Saved entries:
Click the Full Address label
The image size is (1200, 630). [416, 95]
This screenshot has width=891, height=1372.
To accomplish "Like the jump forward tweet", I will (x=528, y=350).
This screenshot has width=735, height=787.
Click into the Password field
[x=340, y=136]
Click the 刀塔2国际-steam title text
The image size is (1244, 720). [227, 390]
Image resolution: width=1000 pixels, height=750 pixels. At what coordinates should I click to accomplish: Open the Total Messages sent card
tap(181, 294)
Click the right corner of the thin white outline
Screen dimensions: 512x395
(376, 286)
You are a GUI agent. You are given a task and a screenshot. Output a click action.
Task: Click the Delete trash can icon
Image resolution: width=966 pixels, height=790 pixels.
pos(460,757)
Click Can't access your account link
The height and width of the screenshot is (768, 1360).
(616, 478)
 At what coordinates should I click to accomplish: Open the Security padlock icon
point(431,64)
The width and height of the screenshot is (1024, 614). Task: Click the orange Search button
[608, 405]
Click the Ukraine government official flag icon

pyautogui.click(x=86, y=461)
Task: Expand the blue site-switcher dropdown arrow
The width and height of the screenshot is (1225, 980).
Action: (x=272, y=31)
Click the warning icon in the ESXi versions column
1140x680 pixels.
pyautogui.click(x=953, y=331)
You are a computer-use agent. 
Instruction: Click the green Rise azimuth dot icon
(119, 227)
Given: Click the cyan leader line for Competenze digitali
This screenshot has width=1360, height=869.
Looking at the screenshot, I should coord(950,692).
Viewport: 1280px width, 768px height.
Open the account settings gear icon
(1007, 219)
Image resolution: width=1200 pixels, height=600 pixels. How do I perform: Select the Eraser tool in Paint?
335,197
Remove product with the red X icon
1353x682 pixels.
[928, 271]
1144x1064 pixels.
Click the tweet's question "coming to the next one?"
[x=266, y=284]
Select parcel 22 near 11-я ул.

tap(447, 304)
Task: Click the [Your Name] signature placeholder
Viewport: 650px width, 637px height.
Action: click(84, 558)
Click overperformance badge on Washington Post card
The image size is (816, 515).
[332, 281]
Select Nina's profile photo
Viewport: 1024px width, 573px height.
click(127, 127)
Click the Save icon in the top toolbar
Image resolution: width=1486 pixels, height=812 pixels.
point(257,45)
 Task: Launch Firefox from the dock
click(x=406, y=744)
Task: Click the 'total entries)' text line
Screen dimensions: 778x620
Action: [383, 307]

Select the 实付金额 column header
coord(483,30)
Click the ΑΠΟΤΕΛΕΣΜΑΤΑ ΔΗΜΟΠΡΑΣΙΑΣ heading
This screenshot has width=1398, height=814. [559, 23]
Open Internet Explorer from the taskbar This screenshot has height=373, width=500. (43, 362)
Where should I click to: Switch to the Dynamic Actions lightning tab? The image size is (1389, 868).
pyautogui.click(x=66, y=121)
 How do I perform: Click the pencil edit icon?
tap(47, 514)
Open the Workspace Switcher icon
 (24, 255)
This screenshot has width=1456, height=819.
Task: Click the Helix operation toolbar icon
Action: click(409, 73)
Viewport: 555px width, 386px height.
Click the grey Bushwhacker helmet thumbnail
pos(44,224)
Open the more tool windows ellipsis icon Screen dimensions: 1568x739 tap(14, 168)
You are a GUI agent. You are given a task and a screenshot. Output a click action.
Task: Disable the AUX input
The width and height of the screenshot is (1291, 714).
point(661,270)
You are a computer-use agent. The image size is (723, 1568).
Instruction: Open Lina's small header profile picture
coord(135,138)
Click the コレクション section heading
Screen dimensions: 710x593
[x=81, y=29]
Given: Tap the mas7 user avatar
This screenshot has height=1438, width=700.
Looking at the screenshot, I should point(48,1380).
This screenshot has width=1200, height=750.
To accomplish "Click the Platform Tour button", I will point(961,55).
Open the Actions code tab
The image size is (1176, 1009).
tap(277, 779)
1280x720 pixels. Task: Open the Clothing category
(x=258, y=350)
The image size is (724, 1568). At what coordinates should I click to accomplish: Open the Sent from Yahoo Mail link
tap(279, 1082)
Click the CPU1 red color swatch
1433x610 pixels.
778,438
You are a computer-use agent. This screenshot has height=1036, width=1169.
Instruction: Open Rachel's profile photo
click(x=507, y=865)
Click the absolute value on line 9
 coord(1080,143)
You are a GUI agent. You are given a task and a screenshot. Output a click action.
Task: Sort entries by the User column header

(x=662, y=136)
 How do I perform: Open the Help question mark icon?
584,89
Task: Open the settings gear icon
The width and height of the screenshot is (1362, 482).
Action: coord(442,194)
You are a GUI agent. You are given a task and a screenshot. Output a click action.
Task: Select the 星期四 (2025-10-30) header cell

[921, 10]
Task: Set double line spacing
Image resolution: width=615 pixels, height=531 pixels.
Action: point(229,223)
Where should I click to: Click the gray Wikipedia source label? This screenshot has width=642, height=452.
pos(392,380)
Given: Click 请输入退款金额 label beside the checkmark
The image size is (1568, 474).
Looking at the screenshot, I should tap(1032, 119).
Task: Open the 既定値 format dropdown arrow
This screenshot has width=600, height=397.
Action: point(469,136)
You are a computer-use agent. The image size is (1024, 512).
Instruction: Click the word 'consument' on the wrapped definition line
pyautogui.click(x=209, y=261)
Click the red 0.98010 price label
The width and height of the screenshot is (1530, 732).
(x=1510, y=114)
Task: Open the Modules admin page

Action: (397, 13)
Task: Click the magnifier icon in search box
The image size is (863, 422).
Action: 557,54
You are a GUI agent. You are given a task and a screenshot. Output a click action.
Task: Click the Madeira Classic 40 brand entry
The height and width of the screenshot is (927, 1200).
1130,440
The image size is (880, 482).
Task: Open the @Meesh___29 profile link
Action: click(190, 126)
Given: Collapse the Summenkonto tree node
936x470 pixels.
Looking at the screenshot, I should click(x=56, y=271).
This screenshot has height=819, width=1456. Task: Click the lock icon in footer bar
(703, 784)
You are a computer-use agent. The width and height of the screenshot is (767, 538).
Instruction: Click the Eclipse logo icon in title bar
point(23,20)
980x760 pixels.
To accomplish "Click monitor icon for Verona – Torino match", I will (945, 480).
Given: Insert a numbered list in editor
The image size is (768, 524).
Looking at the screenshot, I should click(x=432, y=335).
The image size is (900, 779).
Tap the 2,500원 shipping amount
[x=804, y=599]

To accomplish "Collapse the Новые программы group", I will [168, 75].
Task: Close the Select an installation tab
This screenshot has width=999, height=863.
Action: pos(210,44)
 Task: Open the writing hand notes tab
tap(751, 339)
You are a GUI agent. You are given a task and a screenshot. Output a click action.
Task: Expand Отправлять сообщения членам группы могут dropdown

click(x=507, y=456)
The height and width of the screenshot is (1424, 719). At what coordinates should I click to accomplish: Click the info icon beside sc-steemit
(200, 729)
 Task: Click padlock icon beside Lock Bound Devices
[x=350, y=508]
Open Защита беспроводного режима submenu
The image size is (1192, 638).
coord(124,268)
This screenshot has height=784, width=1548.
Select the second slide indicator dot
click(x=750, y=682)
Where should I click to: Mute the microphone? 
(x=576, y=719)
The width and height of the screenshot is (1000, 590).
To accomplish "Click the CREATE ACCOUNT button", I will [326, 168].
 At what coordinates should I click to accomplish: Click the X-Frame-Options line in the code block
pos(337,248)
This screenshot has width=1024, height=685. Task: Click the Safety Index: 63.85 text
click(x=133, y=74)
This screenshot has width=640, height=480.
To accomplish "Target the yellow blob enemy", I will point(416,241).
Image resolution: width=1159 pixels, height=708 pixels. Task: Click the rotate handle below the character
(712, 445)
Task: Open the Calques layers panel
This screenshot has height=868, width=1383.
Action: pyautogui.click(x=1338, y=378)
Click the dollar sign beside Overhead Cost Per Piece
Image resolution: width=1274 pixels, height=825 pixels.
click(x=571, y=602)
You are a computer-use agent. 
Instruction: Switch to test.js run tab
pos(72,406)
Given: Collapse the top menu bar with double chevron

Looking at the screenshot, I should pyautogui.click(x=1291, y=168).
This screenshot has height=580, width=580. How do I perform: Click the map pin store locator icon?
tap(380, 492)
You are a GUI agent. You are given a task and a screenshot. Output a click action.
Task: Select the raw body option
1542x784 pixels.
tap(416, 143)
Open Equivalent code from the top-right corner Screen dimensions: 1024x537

**PROBLEM TO SOLVE**. Line count for the word "arrow": tally the lines in the records that include it and give only the result.

**EXERCISE ANSWER**. 2